“Also keep in mind I am not a Catholic (anymore) That explains the hate.”
Or the divorce. Often the reason.
“Or the divorce. Often the reason.”
You spread hate when you accuse us of being divorcees, een though the vast majority of Catholics don’t follow Catholic teaching anyway on contraception, divorce, or whatever. In fact, the majority of them favor gay marriage, as recent polls have shown. As for me, I’ve never even been married, and I am, in fact, a virgin, despite my age. Most Catholics lose it before they’re 18.
But luckily, I don’t even need to heed Cyril on all his teachings, by his own recommendation: Cyril of Jerusalem: “Even to me, who tell you these things, give not absolute credence, unless thou receive the proof of the things which I announce from the Divine Scriptures. “
Or the divorce. Often the reason.
Prove it. Prove it's often the reason.
Or the desire to remarry while still married.
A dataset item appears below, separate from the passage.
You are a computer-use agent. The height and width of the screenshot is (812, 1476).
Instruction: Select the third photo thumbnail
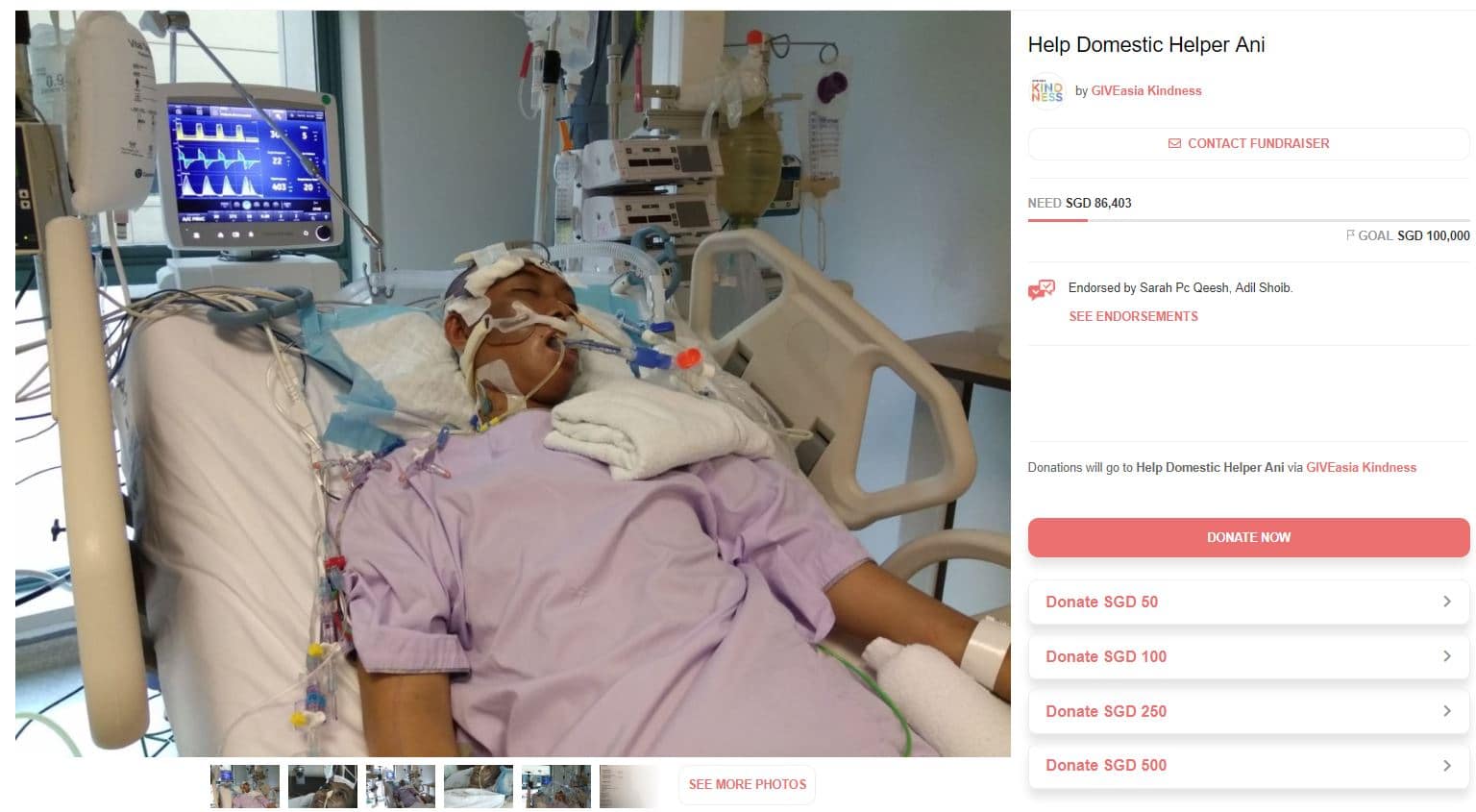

Or a desire to use the Pill.
Many famous converts to Catholicism have given up secure jobs—like pastor of a Protestant church.
I think one could count on two fingers the converts to Catholicism who have devoted their time to writing against their former churches, while those who have left the Catholic Church and devoted their lives to bashing the Catholic Church in print number in the hundreds, or thousands.
There is an objectively verifiable asymmetry.
Why is it so common for those who have left the Catholic Church to exhibit all the symptoms of a guilty conscience, while those who join the Catholic Church do not?